Citizen Science in Learning and Education

Welcome to the new hub for teachers, researchers, and scientists interested in citizen science for learning and education. It is brought to you by the education working groups of the European Citizen Science Association (ECSA) and European Cooperation in Science and Technology (COST). This hub is in its infancy and we welcome your input as we grow it. If you'd like to join our group or just listen in on the conversation, please fill out the form on the "Join Us" page.

Our current campaign is to solicit recommendations for citizen science projects that are specifically useful in the classroom and in outside learning. If you have any experience with using CS in those capacities, please let us know on the form "Survey of CS projects". Thank you!

About ECSA

The European Citizen Science Association (ECSA) is a non-profit association set up to encourage the growth of the Citizen Science movement in Europe in order to enhance the participation of the general public in scientific processes, mainly by initiating and supporting citizen science projects as well as performing research on citizen science.
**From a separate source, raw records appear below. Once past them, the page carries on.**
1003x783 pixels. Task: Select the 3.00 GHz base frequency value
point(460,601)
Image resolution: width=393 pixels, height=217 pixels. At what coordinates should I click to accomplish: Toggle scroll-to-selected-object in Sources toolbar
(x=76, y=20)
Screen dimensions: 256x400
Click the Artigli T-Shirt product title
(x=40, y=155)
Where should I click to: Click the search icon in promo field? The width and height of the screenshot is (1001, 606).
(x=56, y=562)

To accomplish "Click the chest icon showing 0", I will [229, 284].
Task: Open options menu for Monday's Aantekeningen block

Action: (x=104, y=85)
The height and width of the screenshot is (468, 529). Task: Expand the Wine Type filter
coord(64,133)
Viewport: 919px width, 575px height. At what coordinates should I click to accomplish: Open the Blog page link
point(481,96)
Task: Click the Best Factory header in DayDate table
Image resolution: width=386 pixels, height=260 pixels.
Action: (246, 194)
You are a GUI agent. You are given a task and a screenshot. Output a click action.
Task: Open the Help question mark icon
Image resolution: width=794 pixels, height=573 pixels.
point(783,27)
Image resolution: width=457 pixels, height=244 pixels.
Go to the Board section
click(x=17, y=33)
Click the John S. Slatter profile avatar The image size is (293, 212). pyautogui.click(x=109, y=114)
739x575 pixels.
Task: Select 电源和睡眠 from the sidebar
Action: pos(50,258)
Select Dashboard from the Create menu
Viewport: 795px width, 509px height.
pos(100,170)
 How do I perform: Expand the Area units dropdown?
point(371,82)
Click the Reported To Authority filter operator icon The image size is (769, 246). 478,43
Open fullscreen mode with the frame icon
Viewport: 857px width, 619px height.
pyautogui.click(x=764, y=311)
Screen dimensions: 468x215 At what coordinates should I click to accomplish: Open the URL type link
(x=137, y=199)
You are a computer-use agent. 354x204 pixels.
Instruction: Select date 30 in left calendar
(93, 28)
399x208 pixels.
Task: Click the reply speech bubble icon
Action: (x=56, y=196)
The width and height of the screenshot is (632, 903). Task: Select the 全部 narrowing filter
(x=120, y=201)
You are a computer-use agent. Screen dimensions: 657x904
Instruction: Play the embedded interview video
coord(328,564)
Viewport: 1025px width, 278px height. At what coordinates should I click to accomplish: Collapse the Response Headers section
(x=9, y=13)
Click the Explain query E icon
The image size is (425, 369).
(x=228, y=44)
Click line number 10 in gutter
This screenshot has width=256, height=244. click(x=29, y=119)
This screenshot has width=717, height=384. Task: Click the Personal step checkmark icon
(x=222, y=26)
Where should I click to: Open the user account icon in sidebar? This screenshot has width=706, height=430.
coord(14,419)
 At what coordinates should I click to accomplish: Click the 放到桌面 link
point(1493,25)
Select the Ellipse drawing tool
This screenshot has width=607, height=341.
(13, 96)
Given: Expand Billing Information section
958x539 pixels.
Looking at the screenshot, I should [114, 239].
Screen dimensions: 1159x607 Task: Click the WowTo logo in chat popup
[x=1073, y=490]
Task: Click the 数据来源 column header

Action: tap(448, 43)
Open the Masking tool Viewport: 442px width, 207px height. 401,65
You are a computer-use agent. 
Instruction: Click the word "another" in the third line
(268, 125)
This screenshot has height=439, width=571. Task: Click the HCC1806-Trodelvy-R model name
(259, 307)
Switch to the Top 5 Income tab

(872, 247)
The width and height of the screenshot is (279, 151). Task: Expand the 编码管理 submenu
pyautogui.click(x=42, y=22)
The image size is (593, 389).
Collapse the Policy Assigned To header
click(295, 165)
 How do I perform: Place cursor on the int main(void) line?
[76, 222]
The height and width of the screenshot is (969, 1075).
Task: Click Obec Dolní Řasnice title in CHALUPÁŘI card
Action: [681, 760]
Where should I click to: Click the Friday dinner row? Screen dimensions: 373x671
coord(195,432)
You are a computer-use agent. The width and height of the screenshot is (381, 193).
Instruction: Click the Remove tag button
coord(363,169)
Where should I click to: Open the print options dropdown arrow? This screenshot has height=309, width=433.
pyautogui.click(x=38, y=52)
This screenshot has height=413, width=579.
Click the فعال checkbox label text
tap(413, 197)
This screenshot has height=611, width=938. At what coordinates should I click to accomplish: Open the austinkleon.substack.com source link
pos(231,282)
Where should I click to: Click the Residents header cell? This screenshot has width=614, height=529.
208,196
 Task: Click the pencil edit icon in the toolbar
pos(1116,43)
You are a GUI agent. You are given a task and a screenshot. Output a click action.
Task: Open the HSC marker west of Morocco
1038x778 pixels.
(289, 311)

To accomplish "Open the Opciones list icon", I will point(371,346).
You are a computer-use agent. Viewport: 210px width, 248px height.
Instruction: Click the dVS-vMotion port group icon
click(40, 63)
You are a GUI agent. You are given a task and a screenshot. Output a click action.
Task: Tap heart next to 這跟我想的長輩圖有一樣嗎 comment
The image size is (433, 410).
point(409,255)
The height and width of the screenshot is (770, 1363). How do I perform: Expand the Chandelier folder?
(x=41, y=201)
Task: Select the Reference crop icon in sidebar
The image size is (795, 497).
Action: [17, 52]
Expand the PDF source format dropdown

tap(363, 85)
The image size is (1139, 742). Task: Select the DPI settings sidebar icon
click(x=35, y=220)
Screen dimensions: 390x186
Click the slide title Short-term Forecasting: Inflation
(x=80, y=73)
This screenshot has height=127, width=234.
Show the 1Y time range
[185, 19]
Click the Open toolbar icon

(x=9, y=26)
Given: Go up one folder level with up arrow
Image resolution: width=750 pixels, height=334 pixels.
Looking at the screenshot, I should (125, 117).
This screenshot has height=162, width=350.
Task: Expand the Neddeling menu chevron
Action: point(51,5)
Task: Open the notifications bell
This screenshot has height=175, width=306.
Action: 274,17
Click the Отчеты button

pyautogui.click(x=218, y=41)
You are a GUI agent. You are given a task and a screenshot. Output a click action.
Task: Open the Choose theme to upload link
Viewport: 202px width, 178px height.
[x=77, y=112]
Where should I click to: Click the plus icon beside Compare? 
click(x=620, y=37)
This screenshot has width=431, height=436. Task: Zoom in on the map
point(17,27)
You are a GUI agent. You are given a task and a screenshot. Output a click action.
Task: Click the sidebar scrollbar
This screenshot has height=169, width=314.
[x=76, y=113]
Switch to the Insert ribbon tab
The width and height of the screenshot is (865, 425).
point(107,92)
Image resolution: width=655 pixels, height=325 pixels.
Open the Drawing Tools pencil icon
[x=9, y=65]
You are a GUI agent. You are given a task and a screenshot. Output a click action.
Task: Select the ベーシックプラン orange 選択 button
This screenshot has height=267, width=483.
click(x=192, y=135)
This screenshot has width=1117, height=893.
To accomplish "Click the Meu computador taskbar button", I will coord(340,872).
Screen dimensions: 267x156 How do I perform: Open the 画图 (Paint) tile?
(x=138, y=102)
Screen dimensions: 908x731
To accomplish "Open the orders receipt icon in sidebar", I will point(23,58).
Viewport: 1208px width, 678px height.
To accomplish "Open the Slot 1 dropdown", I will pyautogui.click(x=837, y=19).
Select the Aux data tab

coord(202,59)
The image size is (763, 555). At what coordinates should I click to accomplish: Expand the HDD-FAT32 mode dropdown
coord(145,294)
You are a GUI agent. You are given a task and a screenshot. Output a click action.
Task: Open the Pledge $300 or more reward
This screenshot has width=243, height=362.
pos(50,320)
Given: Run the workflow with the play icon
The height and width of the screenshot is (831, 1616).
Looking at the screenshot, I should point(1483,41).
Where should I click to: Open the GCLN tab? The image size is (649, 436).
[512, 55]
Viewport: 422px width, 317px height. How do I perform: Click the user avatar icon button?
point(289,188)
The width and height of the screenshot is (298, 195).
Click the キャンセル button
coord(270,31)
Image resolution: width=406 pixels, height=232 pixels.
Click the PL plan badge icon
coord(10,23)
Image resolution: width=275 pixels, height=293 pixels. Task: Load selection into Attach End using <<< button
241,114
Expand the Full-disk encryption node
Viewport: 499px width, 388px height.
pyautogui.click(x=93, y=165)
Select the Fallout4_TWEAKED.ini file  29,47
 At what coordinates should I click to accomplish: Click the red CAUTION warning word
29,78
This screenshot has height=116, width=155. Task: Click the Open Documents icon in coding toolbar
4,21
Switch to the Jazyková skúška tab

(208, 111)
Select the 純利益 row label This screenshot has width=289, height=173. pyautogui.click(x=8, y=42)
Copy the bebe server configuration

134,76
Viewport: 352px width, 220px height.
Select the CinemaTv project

To learn more about ECSA, visit our main website:

ECSA's Working Group on Learning and Education gathers school and higher education teachers; educators from museums, community spaces and after-school activities; educational researchers; scientists; and other communities interested in developing the informal learning and educational aspects of their citizen science projects.

Purpose for the working group:

  1. Build a strong international research base on learning in citizen science, connecting it more clearly to wider educational research;
  2. Engender stronger relationships between research and practice (Edwards et al., draft);
  3. Connect practitioners (e.g. school teachers, museum educators, scientists) interested in the learning and educational aspects of citizen science.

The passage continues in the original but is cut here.